Cette prise de position est considérée comme une étape importante susceptible de modifier l’orientation juridique du dossier et d’ouvrir la voie à un réexamen de l’affaire sur le fond.

Évoquant l’espoir suscité par cette évolution, Mme Trân Tô Nga a déclaré:

«L’avocat principal qui a plaidé devant la Cour de cassation m’a donné l’espoir que nous pourrions l’emporter. Si nous gagnons, cela créera un précédent pour une nouvelle norme juridique internationale: même les pays les plus puissants et les plus riches devront répondre de leurs crimes devant la justice. Quant à moi, après toutes ces années consacrées à ce combat, je suis prête à poursuivre la lutte.»

Présente à la conférence de presse organisée au Sénat français, la sénatrice communiste Michelle Gréaume a réaffirmé son soutien total à Trân Tô Nga et aux victimes de l’agent orange.

«Je suis très honorée d’être ici pour soutenir toutes les victimes, partout dans le monde, des produits chimiques toxiques utilisés en temps de guerre.

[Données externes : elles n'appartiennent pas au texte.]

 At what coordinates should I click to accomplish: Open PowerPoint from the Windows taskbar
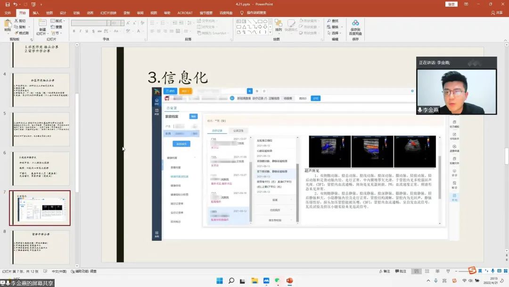289,281
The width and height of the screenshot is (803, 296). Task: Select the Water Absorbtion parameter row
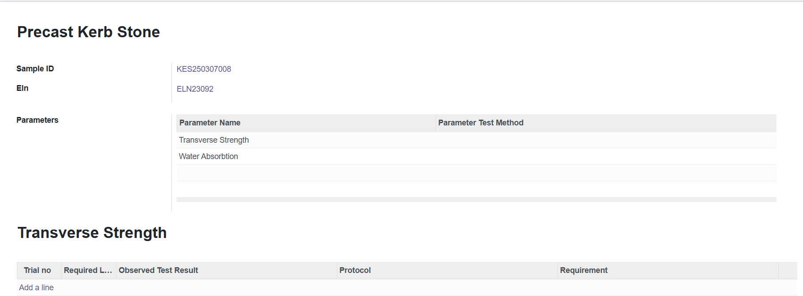pyautogui.click(x=476, y=156)
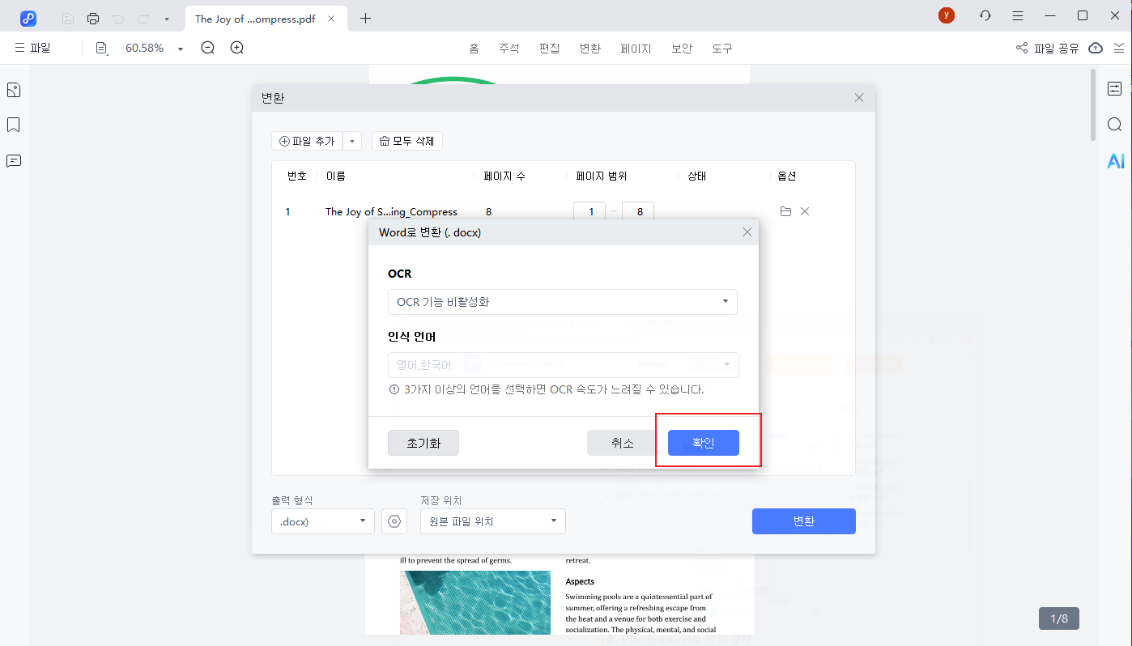Zoom in using the magnifier plus icon
The width and height of the screenshot is (1132, 646).
point(236,48)
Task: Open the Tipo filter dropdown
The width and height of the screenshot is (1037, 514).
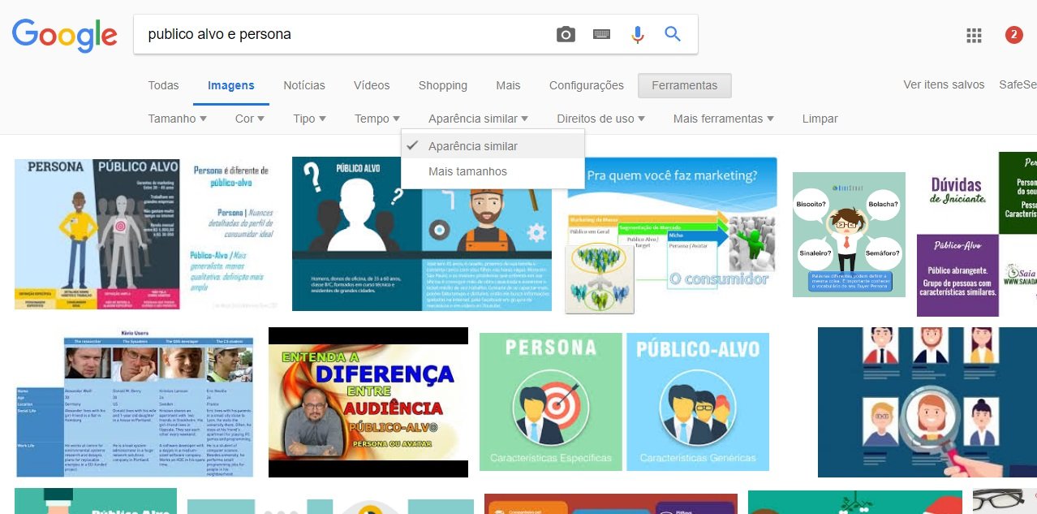Action: (x=309, y=119)
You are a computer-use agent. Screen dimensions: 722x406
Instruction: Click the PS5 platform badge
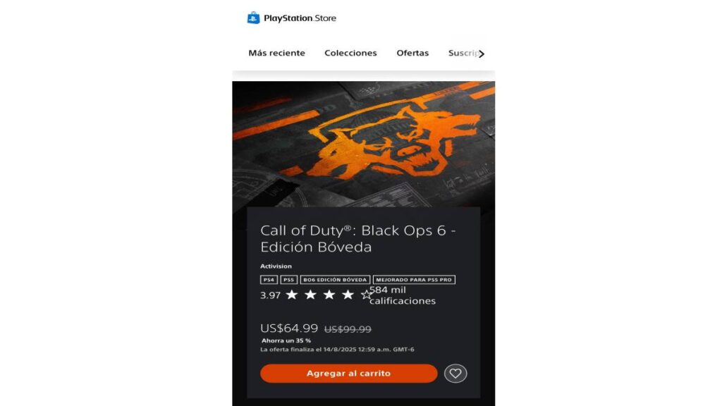pyautogui.click(x=288, y=279)
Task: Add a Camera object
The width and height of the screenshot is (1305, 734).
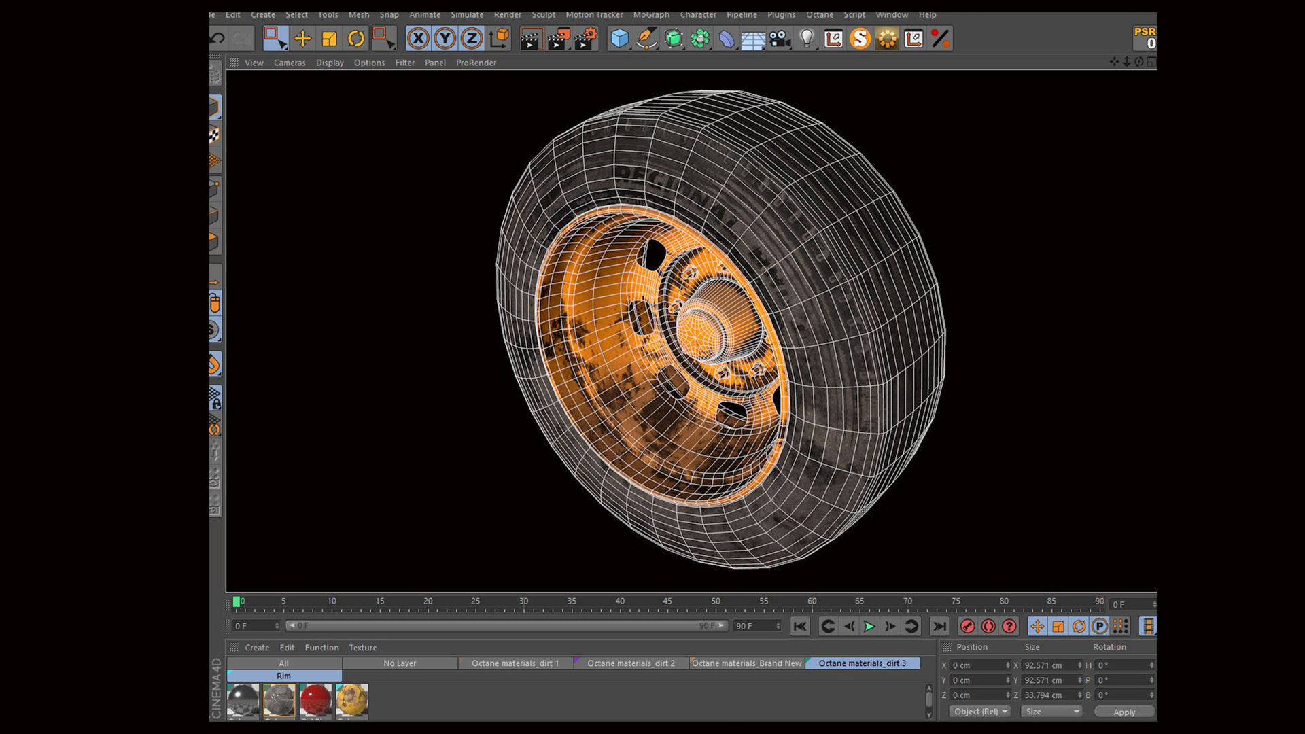Action: pos(780,39)
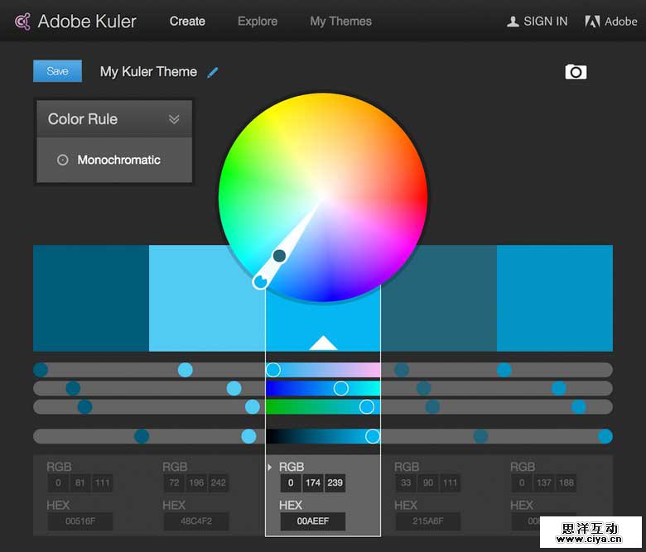Click the camera icon to create from image
Image resolution: width=646 pixels, height=552 pixels.
pyautogui.click(x=576, y=72)
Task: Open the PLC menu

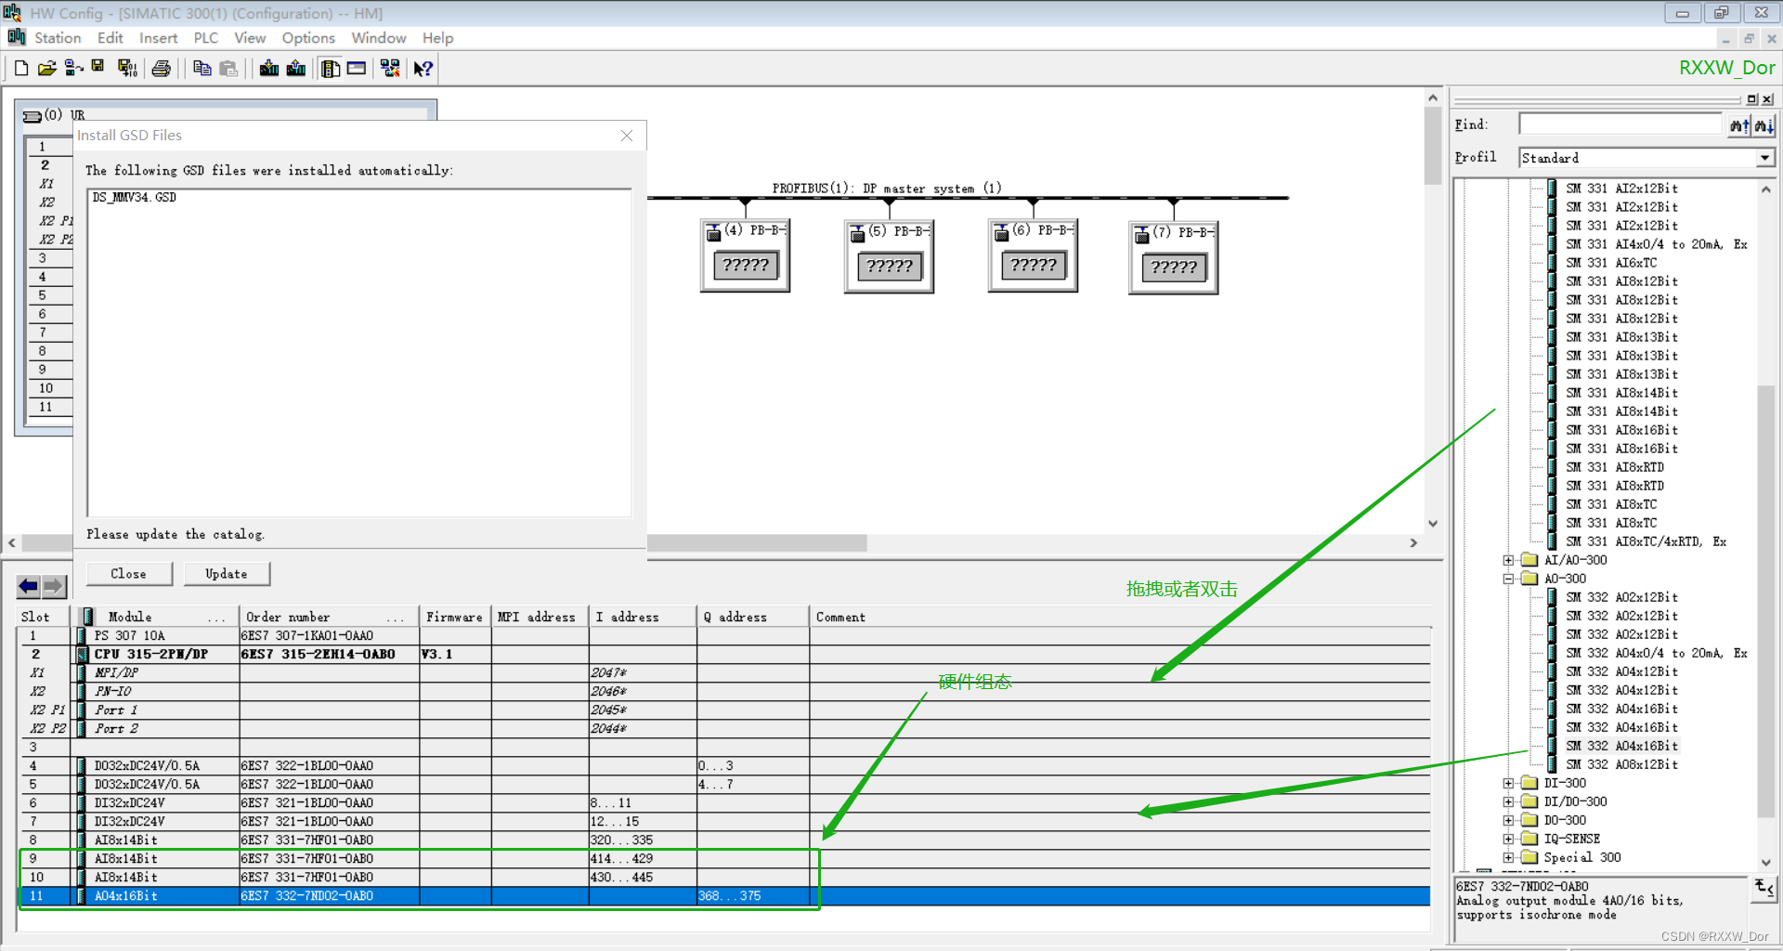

Concernant le cas de Mme Trân Tô Nga, je pense que la France a une responsabilité dans la reconnaissance de ces victimes. Elle-même, ses enfants et ses petits-enfants ont été touchés. La France doit les protéger, les accompagner et les soutenir. La position de notre parti est un soutien sans réserve. Nous voulons aller jusqu’au bout afin que les grandes multinationales soient condamnées, qu’elles indemnisent les victimes, qu’elles assument leurs responsabilités et reconnaissent les préjudices causés aux populations», a-t-elle dit.

L’audience en cassation devant la plus haute juridiction française est prévue le 16 juin prochain. Au-delà du cas personnel de Trân Tô Nga, cette décision pourrait constituer une étape importante pour la justice internationale en ouvrant la voie à une plus grande responsabilité des multinationales quant aux conséquences des produits qu’elles fournissent aux armées.